Aun suponiendo que la conducta de Oceguera al frente del bronx sea censurable, y que las palabras que pronunciaba fueran inadmisibles, no asiste a ningún otro diputado, por muy dirigente de un ramal de El Barzón que sea, la facultad de arrebatar el micrófono a otro representante popular con tanto derecho como el que más a expresar sus puntos de vista y sujeto, en caso de excesos o faltas, a la rectoría de quien preside la mesa directiva, que en el caso era la perredista Laura Itzel Castillo.

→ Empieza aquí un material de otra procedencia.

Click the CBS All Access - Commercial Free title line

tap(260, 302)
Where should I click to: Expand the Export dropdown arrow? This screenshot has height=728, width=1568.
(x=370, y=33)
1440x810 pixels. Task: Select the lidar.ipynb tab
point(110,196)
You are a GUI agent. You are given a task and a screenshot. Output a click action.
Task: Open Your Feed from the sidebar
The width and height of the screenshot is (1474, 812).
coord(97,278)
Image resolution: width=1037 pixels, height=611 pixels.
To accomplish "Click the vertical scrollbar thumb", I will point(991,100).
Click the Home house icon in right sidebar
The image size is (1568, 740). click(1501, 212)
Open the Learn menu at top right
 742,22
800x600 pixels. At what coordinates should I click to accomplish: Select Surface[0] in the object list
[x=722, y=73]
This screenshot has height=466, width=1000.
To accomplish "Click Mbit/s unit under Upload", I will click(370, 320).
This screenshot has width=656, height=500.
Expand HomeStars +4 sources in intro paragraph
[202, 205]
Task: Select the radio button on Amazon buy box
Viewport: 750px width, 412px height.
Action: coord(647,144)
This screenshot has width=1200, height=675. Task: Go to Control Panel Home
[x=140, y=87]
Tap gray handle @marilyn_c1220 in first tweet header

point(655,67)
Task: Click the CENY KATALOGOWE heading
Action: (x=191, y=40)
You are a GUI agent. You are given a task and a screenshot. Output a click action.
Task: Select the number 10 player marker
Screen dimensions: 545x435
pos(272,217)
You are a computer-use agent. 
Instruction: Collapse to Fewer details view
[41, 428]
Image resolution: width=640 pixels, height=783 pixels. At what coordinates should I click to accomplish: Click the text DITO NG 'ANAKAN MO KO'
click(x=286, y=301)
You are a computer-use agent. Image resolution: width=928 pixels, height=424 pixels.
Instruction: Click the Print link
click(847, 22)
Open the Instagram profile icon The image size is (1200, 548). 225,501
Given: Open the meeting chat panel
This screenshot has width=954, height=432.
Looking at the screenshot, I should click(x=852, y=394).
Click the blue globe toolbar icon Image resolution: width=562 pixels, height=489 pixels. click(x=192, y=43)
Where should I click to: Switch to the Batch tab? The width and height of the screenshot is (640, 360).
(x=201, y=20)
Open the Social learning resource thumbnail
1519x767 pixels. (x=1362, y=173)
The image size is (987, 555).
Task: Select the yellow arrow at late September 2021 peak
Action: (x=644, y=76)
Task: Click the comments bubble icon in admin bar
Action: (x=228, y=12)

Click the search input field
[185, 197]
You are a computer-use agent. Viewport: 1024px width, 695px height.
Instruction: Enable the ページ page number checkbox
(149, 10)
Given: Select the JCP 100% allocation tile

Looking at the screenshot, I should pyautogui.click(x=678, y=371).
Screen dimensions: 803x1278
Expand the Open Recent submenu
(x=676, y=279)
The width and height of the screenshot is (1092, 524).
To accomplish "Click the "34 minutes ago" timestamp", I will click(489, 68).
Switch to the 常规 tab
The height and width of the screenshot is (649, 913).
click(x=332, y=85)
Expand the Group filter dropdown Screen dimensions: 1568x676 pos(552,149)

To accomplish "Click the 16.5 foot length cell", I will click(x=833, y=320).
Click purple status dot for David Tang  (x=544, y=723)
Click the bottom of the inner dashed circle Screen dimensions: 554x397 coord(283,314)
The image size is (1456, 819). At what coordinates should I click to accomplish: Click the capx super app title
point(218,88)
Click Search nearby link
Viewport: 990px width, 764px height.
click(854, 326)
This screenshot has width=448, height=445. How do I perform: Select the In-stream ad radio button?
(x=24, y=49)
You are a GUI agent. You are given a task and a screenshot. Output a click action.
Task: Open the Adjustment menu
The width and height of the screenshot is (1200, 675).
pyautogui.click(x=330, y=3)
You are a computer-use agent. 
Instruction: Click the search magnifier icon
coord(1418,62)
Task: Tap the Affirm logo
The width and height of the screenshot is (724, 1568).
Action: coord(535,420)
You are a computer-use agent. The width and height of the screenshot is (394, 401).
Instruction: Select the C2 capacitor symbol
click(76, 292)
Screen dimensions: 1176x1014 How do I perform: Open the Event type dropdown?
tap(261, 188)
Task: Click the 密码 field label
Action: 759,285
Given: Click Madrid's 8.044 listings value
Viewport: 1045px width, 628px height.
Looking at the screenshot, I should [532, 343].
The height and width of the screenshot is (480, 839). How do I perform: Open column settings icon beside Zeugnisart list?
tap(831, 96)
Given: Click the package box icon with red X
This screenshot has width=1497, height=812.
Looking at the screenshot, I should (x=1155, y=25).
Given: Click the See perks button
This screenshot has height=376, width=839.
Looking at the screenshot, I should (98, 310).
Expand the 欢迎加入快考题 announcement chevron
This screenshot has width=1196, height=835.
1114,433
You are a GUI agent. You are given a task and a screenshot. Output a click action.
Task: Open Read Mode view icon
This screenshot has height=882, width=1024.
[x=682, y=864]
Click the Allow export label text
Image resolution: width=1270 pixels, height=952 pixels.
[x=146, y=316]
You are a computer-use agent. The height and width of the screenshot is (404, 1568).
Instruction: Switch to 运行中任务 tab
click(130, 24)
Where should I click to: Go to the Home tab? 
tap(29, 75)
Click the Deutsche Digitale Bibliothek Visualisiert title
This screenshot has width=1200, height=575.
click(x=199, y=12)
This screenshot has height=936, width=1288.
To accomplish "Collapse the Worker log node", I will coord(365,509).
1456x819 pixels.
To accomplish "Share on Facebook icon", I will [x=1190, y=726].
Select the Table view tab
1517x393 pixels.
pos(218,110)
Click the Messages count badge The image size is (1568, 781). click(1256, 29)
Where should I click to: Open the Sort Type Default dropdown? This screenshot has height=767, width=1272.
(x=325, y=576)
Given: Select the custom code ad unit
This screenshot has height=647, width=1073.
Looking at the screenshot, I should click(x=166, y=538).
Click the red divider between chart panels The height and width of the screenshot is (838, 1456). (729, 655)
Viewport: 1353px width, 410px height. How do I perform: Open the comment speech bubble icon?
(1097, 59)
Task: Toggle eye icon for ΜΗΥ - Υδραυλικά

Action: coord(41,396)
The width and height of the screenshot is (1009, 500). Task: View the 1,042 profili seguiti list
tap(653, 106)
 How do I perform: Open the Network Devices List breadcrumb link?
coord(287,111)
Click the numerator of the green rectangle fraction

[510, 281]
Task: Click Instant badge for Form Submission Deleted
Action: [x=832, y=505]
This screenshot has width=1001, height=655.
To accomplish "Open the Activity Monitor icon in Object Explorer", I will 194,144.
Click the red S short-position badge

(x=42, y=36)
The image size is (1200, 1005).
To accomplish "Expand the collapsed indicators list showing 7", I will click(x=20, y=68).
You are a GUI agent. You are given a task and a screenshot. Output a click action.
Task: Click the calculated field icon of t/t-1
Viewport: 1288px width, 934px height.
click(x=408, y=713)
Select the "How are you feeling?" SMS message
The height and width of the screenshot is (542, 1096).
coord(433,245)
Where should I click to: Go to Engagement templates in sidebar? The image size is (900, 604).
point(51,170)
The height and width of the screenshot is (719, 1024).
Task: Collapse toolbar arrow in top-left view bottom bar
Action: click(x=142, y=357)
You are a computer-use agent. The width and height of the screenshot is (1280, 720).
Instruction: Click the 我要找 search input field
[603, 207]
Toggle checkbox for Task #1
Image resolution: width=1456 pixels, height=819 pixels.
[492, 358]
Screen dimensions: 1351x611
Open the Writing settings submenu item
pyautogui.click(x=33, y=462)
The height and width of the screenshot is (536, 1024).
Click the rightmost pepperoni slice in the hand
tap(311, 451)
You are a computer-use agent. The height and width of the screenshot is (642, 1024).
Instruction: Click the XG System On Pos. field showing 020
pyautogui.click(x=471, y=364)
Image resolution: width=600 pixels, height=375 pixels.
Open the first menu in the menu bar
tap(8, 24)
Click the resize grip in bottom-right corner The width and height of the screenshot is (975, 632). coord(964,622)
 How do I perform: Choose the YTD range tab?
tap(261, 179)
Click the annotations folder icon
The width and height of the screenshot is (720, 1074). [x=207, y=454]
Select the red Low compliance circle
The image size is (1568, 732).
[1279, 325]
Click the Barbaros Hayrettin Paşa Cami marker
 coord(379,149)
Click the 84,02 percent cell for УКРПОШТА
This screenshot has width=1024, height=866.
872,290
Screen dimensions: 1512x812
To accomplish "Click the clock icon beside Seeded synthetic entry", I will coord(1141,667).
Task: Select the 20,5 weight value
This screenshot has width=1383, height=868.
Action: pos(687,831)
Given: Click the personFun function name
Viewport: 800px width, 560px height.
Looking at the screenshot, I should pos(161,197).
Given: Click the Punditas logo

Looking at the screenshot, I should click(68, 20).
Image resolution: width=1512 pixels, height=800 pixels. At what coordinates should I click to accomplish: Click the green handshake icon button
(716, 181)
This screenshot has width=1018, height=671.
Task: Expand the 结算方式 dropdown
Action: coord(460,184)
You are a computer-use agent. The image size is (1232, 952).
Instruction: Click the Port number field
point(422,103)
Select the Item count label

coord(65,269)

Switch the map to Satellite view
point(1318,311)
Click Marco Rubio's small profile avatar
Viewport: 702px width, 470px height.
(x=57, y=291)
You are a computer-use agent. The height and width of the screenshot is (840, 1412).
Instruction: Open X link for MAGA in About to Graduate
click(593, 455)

Es posible que un episodio como éste ponga de manifiesto la urgente necesidad de que el PRD consolide su unidad interna y presente un frente sin fisuras, y sin veleidades o arrebatos personales, para enfrentar las duras jornadas que tiene por delante y, además, para evitar que las múltiples trampas tendidas por su adversario central, encarnado en el PRI, funcionen gracias a la ingenuidad o los aceleres de sus representantes.
No está de más recordar las maniobras adjudicadas a Porfirio Muñoz Ledo para evitar la presencia de los fotógrafos y reporteros en la sala de sesiones de la citada Cámara de Diputados, además del jaleo interno dirigido contra diputados perredistas presuntamente cooptables por el priísmo. Porfirio, que ganó estatura el día del Informe presidencial, parece tener grandeza en los momentos cruciales pero, al mismo tiempo, ser su mejor adversario en las tareas cotidianas.
Por su parte, el PRI podría aprovechar el incidente para corregir la dañina tendencia que se ha tolerado, y acaso alentado, de agredir a sus adversarios mediante métodos cavernarios como los del llamado bronx.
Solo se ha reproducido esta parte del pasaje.